*SUPPLIED ENTRIES*
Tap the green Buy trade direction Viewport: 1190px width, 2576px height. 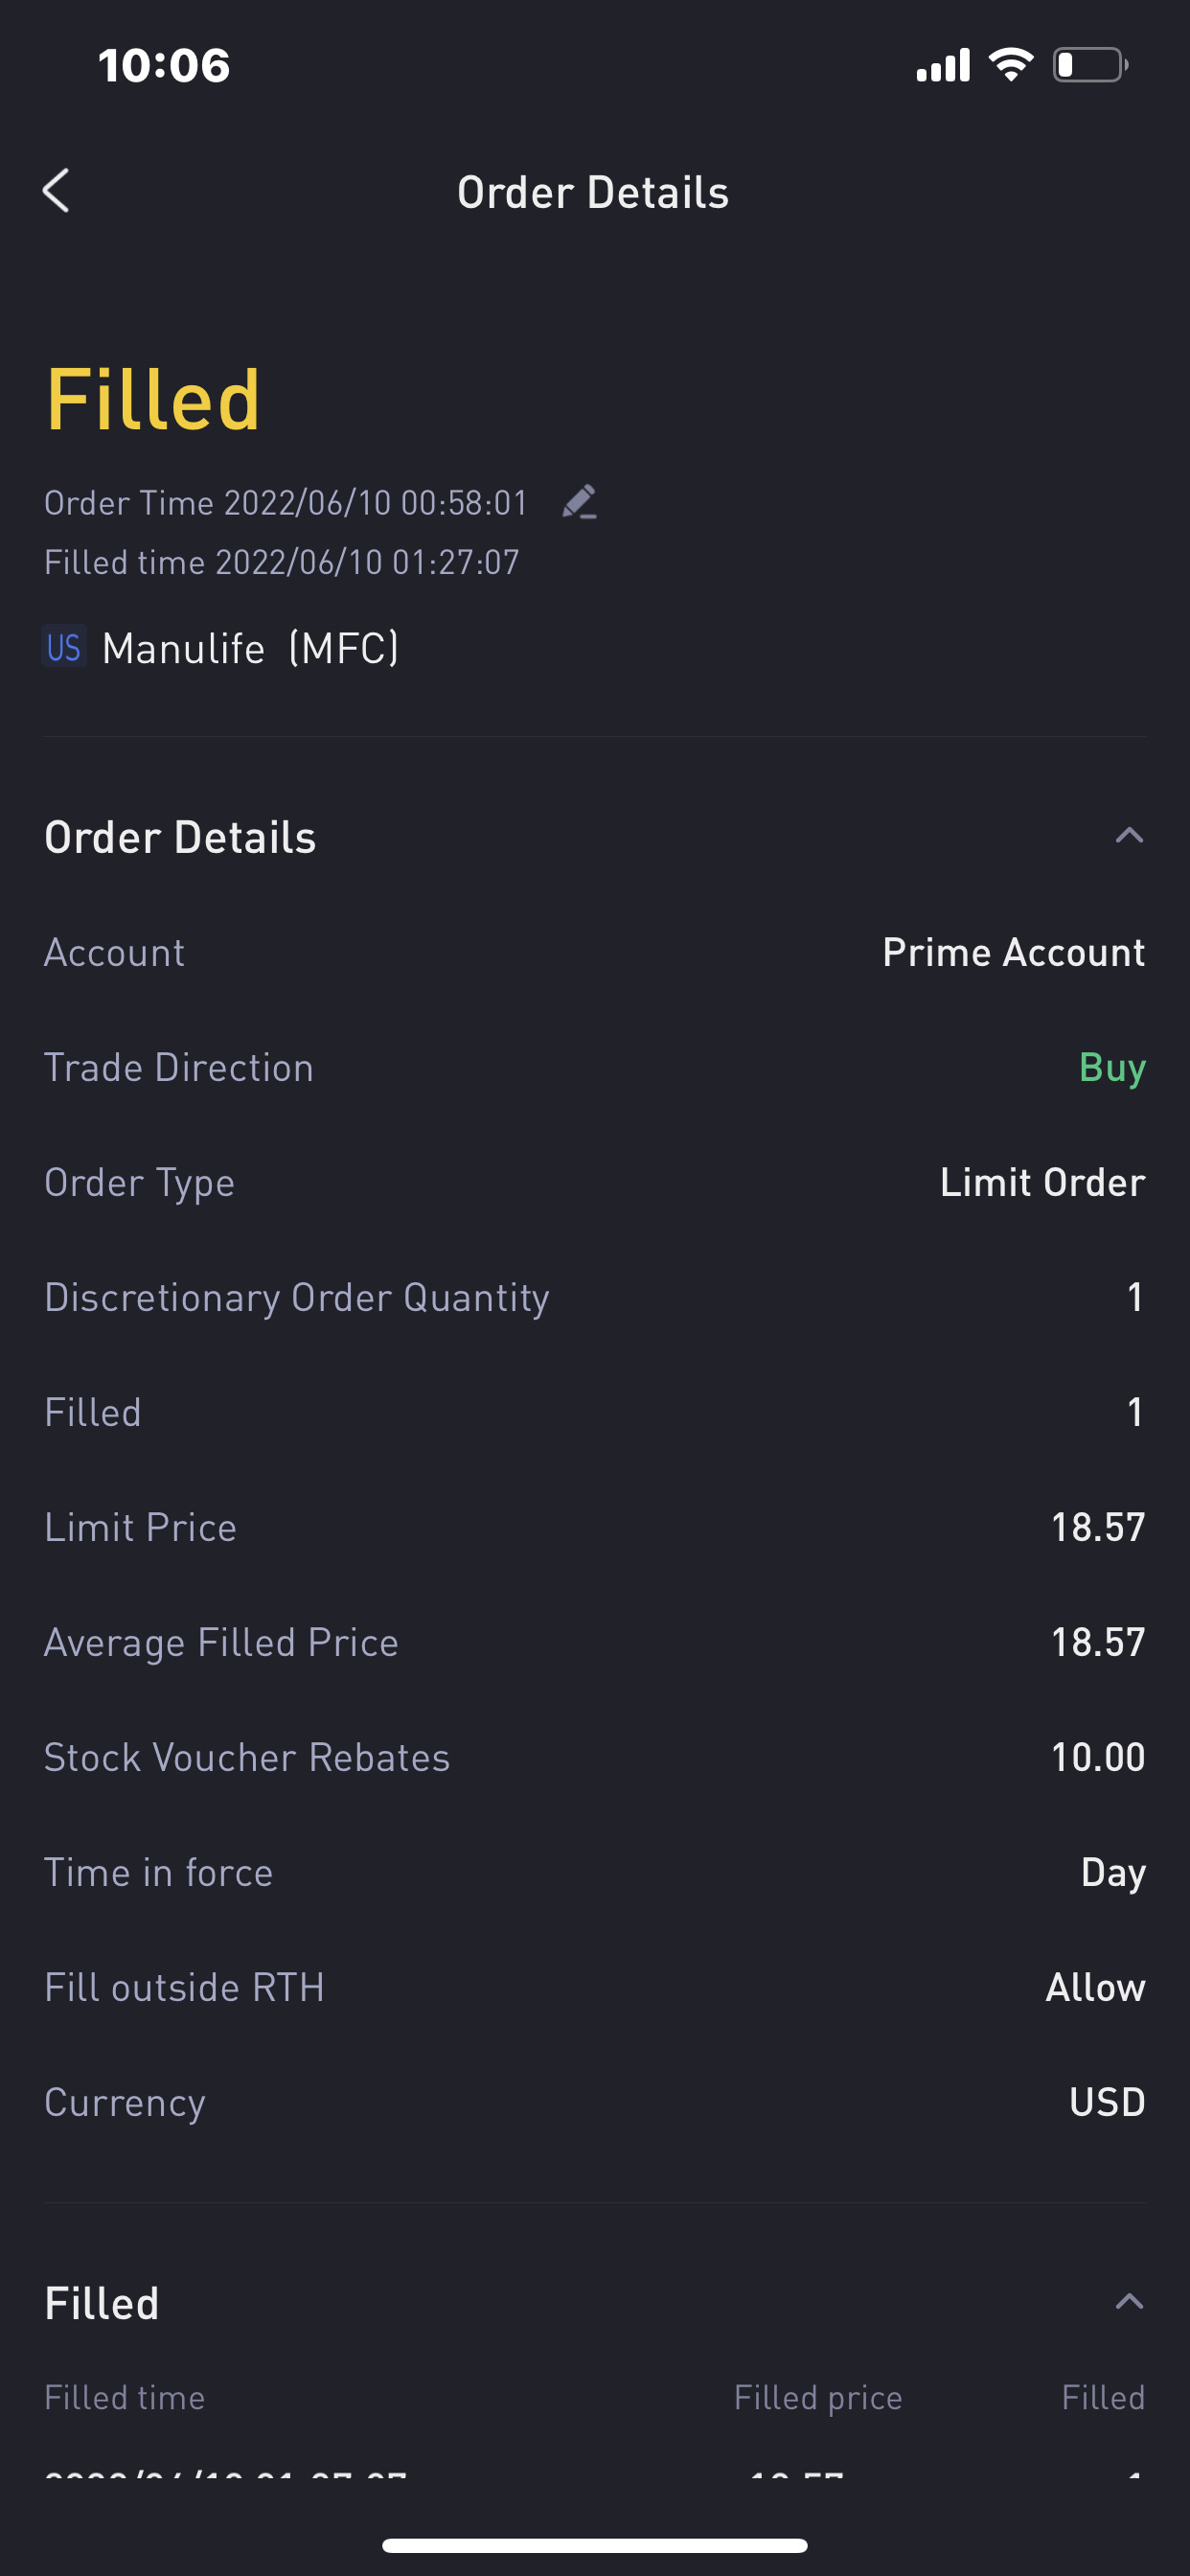click(x=1111, y=1068)
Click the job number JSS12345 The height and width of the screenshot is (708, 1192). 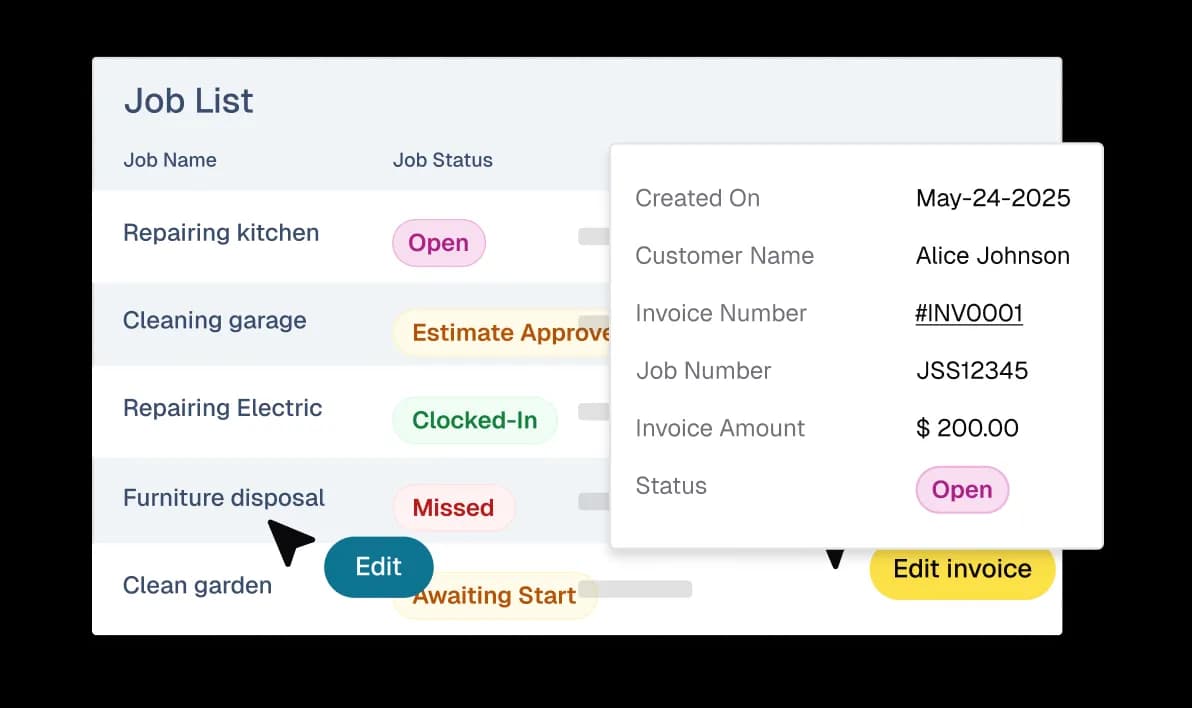[971, 371]
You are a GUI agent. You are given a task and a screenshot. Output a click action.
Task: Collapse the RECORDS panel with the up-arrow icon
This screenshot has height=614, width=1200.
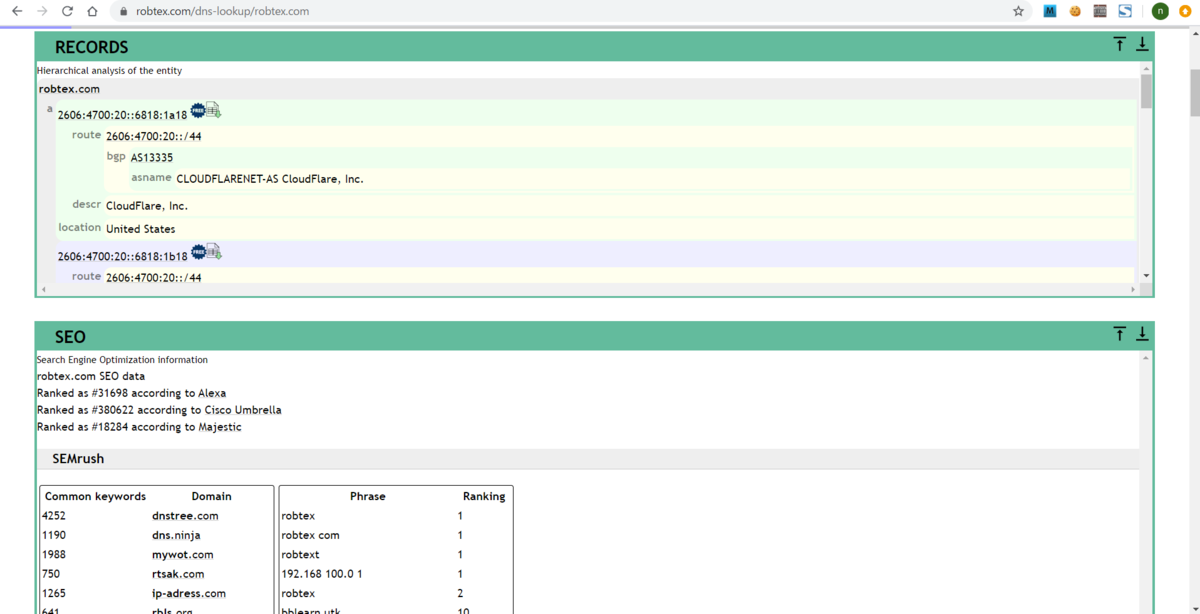[x=1119, y=44]
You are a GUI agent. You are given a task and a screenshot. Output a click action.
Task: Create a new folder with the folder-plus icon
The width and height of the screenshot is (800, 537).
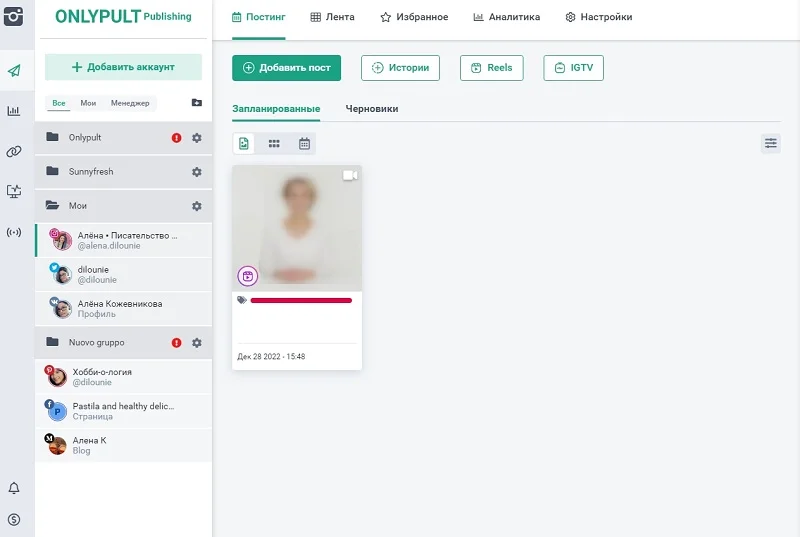coord(196,103)
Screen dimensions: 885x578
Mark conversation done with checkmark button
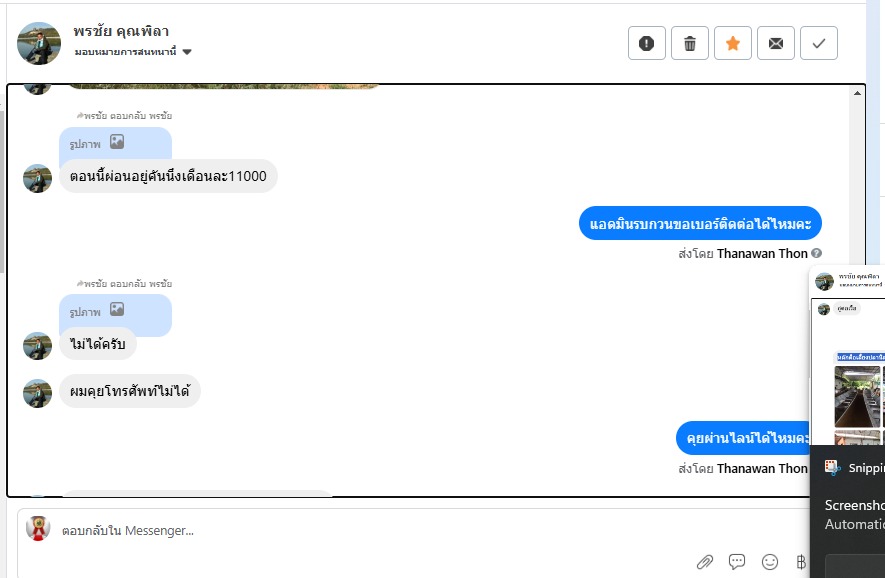click(x=819, y=43)
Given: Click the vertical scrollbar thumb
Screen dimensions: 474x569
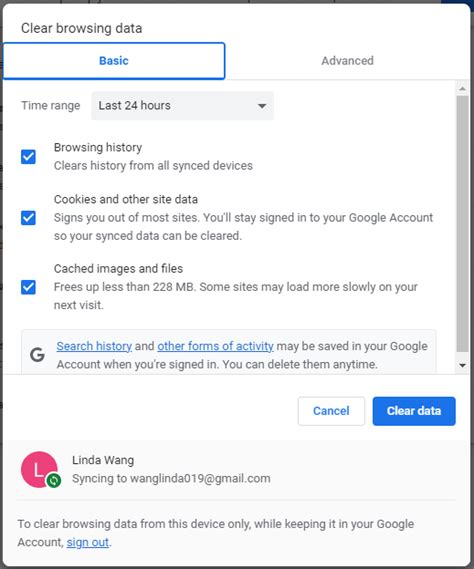Looking at the screenshot, I should pos(462,224).
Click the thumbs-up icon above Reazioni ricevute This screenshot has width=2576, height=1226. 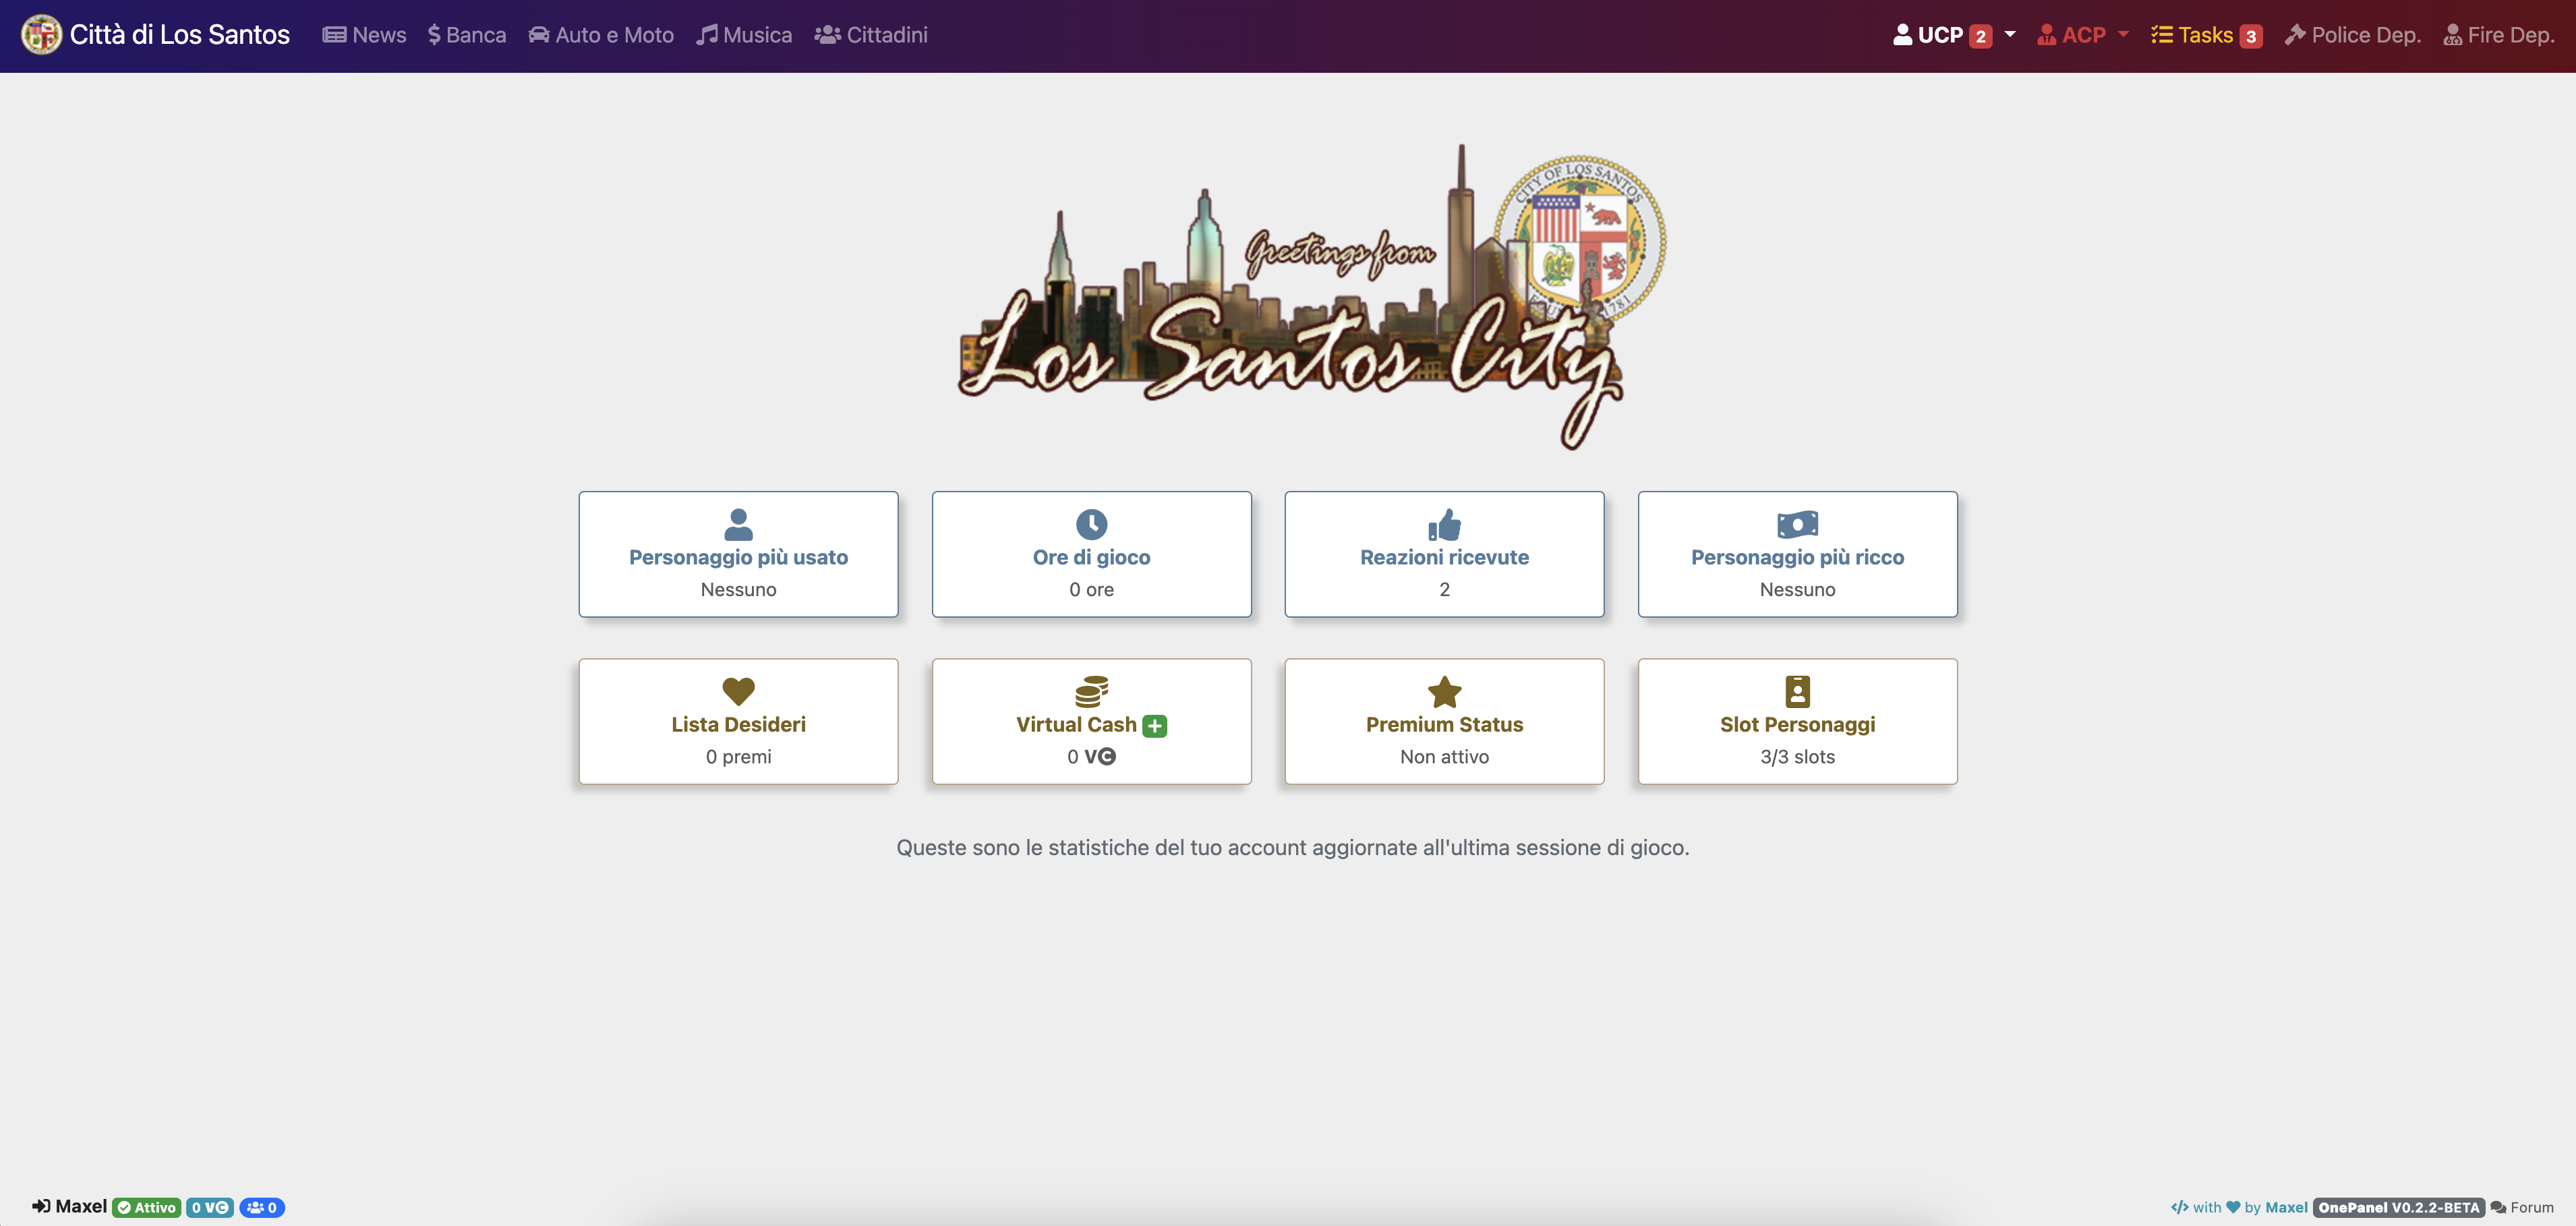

*YOUR ASSIGNMENT*
Please retype exactly the lines from the line containing "Screen dimensions: 885x578" through the final line of the records above, inclusive, leaving out any pictures.

*SOLUTION TO THIS TASK*
Screen dimensions: 885x578
Mark conversation done with checkmark button
click(x=819, y=43)
Given: Click the vertical scrollbar thumb
Screen dimensions: 474x569
Looking at the screenshot, I should pos(462,224).
Click the thumbs-up icon above Reazioni ricevute This screenshot has width=2576, height=1226. 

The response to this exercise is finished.